**PROMPT**
Show, in full, each line of the data that contains "Pentru".

------ TASK MATERIAL ------

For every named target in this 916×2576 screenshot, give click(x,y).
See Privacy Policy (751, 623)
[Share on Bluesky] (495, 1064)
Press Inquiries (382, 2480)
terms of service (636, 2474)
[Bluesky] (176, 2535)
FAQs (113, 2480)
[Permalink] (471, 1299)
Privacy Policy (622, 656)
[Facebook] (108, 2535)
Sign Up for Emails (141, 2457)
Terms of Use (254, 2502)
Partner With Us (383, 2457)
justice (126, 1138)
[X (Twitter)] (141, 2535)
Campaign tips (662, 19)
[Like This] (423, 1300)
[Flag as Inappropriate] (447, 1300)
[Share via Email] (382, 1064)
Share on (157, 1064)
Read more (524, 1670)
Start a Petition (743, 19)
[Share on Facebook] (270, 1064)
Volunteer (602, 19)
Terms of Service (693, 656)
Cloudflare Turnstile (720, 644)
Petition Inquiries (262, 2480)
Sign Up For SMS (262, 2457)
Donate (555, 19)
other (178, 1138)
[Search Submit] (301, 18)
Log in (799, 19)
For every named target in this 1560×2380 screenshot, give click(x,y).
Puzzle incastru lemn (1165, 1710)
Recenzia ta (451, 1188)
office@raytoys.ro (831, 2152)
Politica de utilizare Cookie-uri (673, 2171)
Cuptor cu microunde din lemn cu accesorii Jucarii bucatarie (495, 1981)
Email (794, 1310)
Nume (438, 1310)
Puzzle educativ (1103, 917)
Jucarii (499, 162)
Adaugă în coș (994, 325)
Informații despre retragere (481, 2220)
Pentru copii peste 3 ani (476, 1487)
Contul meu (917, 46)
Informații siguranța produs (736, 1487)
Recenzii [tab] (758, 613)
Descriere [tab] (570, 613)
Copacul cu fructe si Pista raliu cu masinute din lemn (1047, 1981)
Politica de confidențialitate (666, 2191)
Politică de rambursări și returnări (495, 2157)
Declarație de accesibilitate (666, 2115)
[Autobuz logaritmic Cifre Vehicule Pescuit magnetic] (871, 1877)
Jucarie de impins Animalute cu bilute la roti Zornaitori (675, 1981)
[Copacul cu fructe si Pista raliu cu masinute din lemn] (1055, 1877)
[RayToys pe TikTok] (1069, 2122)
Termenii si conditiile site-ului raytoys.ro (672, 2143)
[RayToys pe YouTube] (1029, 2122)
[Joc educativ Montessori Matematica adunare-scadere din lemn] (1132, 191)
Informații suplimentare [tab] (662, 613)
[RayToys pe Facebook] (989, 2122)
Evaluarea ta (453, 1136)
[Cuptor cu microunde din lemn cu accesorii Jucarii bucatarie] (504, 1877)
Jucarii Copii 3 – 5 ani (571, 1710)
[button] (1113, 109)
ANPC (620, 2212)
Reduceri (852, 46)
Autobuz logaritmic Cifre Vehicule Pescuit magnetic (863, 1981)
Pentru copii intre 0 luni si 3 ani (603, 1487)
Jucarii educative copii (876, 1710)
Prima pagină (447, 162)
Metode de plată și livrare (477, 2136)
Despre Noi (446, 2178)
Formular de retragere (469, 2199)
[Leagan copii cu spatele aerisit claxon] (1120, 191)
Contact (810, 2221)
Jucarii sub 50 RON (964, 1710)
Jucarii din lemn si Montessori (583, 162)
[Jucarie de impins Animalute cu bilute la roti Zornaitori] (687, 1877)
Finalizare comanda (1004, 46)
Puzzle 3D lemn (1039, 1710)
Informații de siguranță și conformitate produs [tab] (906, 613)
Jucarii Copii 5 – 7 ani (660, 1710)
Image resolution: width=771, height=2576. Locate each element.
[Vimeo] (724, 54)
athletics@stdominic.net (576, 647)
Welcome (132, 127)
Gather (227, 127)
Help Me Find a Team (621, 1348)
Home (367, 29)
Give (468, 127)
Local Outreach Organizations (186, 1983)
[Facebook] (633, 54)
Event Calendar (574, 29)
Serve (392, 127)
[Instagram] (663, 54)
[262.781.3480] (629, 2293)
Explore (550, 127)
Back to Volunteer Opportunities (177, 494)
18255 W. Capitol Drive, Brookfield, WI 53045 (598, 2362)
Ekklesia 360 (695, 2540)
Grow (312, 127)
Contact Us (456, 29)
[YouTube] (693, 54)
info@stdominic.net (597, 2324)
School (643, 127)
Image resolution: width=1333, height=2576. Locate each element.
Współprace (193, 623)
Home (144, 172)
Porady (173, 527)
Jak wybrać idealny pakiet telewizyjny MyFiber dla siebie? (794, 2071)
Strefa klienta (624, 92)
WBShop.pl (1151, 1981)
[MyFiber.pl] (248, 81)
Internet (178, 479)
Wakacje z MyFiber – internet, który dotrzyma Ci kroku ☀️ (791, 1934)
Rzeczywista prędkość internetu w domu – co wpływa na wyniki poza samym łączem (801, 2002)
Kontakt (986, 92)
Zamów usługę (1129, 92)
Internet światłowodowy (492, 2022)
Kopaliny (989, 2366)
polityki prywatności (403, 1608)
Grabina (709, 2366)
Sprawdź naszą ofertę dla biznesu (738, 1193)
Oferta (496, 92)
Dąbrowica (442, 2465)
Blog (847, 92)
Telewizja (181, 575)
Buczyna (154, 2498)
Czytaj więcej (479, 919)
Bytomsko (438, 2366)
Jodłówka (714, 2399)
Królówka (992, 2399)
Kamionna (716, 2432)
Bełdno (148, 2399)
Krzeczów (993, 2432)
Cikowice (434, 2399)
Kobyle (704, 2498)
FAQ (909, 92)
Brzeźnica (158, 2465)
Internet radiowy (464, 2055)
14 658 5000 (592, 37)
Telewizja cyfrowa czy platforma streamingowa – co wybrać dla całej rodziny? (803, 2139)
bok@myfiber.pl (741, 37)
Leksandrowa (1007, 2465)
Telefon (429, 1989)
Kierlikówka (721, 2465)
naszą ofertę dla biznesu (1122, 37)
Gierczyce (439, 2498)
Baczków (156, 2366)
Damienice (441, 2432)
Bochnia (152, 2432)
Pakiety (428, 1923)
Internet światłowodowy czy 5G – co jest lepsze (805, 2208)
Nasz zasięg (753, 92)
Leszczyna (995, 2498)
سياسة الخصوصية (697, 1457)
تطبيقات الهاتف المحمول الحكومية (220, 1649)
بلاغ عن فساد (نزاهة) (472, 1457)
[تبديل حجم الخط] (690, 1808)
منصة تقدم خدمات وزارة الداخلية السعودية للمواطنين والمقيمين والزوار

------

**SOLVED PROBLEM**
Pentru copii peste 3 ani (476, 1487)
Pentru copii intre 0 luni si 3 ani (603, 1487)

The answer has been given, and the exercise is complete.